Anthony Fauci is scheduled to testify in a public hearing before the House Select Subcommittee on the Coronavirus Pandemic on June 3. While as of this writing the notes from Fauci’s previous closed-door testimony have not yet been released, the key takeaways from it do not mention remdesivir. While members of Congress are itching to nail Fauci on the well-known and well-worn COVID issues such as distancing, mask efficacy, gain-of-function funding, the proximal-origins narrative, oversold vaccines, and now possibly illegal use of a private email address to avoid FOIA embarrassment, I am asking the members to spend some time grilling him on remdesivir in the hope of getting it withdrawn pronto. Here are some questions to consider asking him:
1. The remdesivir trial for Ebola had such an alarmingly high rate of deaths and organ failure it had to be pulled mid-trial. Why did you expect a different outcome when used for COVID-19? In other words, why would high toxicity be unique to Ebola sufferers?
2. Why did you allow Gilead to change the trial’s endpoint from deaths to time to discharge in the middle of the trial when such practice violates clinical trial guidelines?
3. On April 29, 2020, the same day that the Lancet announced that a randomized, double-blind, placebo-controlled, multi-center, peer-reviewed study found remdesivir for COVID-19 ineffective in reducing either mortality or time to recovery, and the trial was stopped early due to 12% serious side effects for the treatment group as compared to 5% for placebo, you rushed over to the White House to announce that remdesivir showed a median time of recovery of 11 days for the treatment group as compared to 15 days for placebo, and therefore you’re unblinding and ending the Gilead study and making remdesivir the COVID “standard of care.” Same day. Was that just a coincidence?

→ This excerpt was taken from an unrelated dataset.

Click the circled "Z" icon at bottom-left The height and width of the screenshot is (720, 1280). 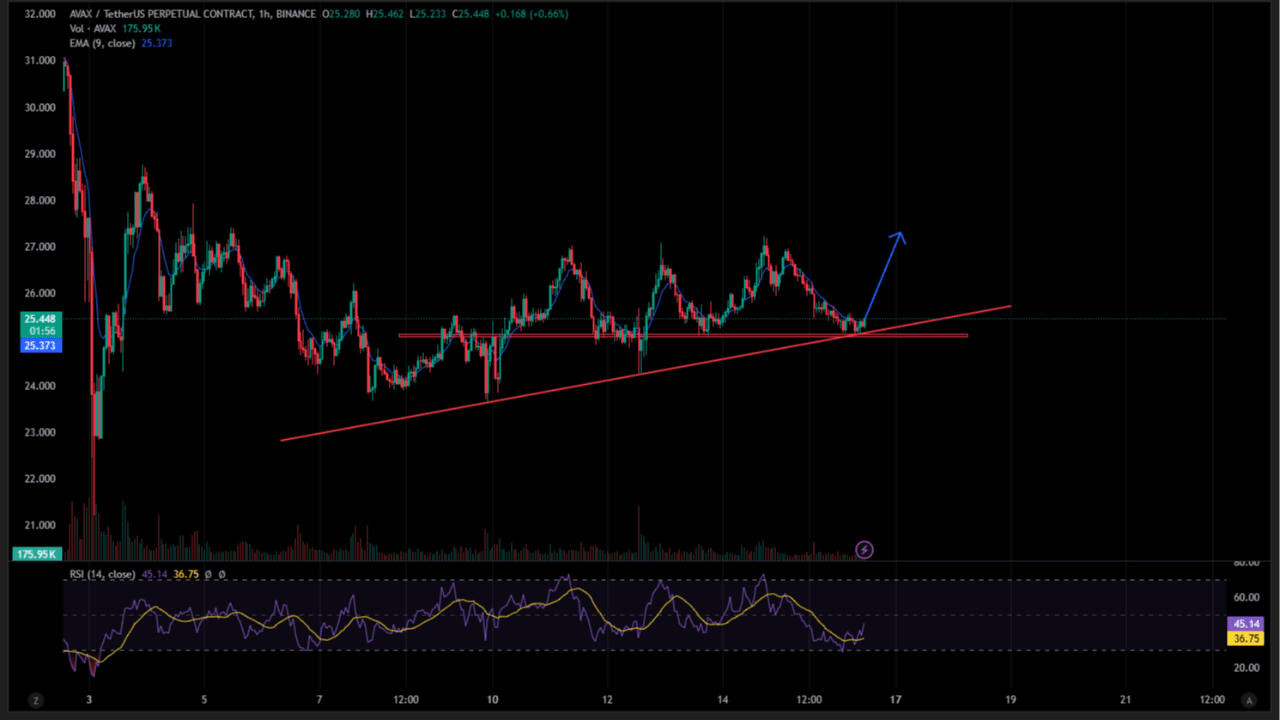click(x=36, y=700)
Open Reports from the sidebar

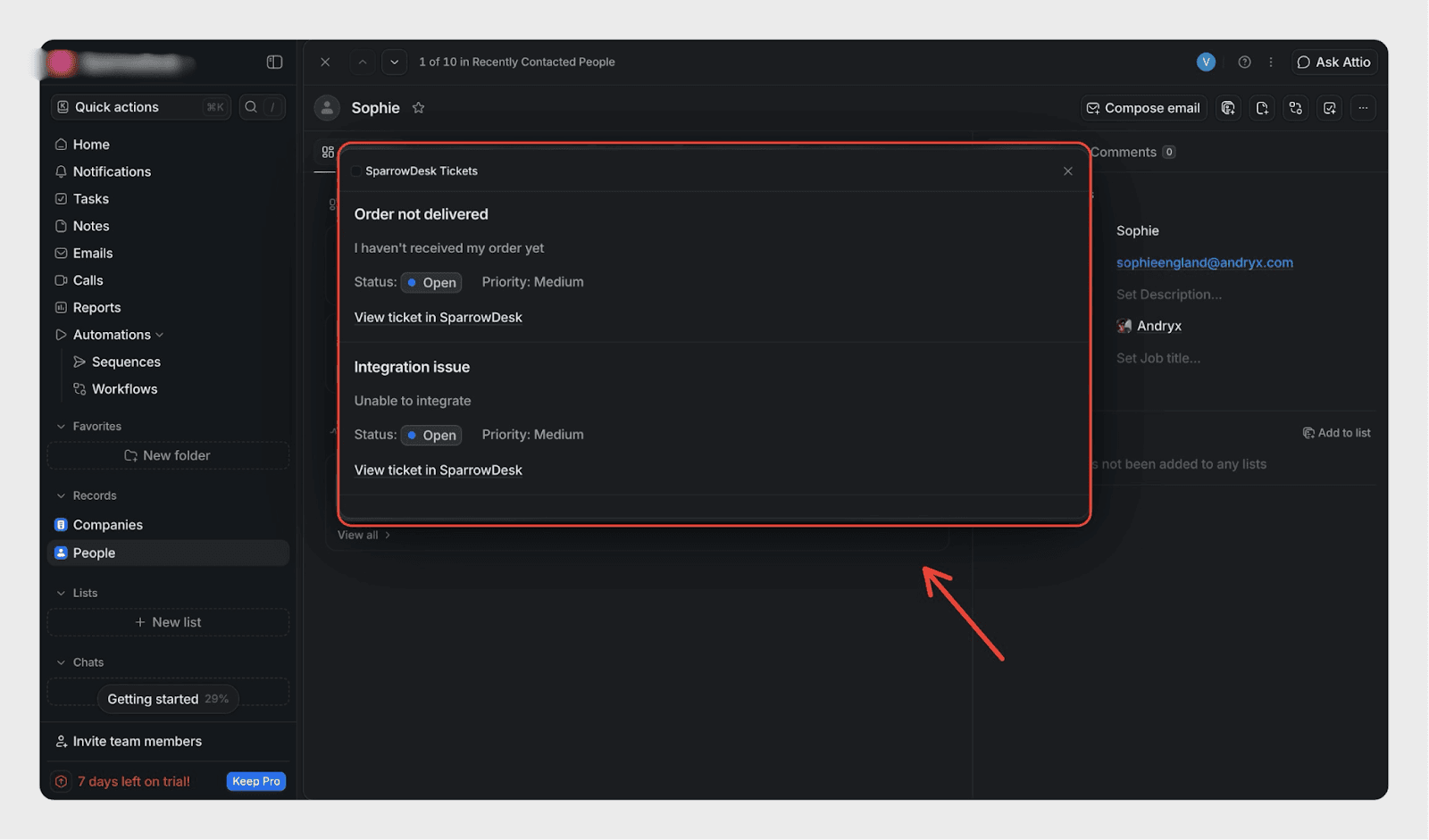click(x=96, y=308)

4. On May 1, 2020, just two days later, the FDA granted emergency use authorization for remdesivir for COVID inpatients who need extra oxygen, apparently not taking into consideration the Lancet study. Did the FDA just rubberstamp everything you recommended?
5. Most of the members of the FDA panel voting for approval had competing interests, namely with the pharmaceutical industry. Is that in the best interests of our citizens?

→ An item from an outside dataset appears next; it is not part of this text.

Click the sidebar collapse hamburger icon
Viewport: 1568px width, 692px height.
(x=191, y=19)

6. Hospital nurses have attested that remdesivir was killing patients and that hospital officials knew that but didn’t want to lose the $3,000 reimbursement, as well as risk being blacklisted for not following public health policy guidelines. Do you have any comment?
7. Is remdesivir worth the risk of death and organ failure just to get discharged a few days earlier?
8. Do you still think remdesivir is safe and effective for COVID-19? Are there any safer alternatives?
9. Do you still maintain that generic therapeutics such as ivermectin and hydroxychloroquine are completely ineffective against COVID? How do you explain the numerous trials and data showing effectiveness for these drugs, including in crowded regions in India and elsewhere with poor medical care yet with much lower death rates than in the West? Why did you have to effectively ban these therapeutics instead of letting doctors prescribe them off-label as always and see how they work?
10. Did you personally gain financially in any way due to remdesivir EUA and approval? If yes, what was your remuneration?
11. Your track record through the years, whether it’s AZT for HIV or vaccines and remdesivir for COVID-19, was to ban cheap generic therapeutics in favor of Big Pharma drugs that often didn’t live up to their billing. Why is that?
12. Do you have any remorse for the unnecessary COVID deaths caused by remdesivir toxicity?
13. Do you have any remorse for the unnecessary COVID deaths caused by restricted access to ivermectin and hydroxychloroquine?
14. Now that COVID variants are milder and with lower death rates, shouldn’t remdesivir be withdrawn immediately because the risk-reward ratio has shifted unfavorably against remdesivir?
15. Do you expect remdesivir to be recommended by NIH for the next coronavirus pandemic?
Unlike the other officials, I don’t expect Fauci to admit anything or show any remorse. But there is value in pinning him down in case contrary evidence arises later, and the exposure might help in getting remdesivir withdrawn.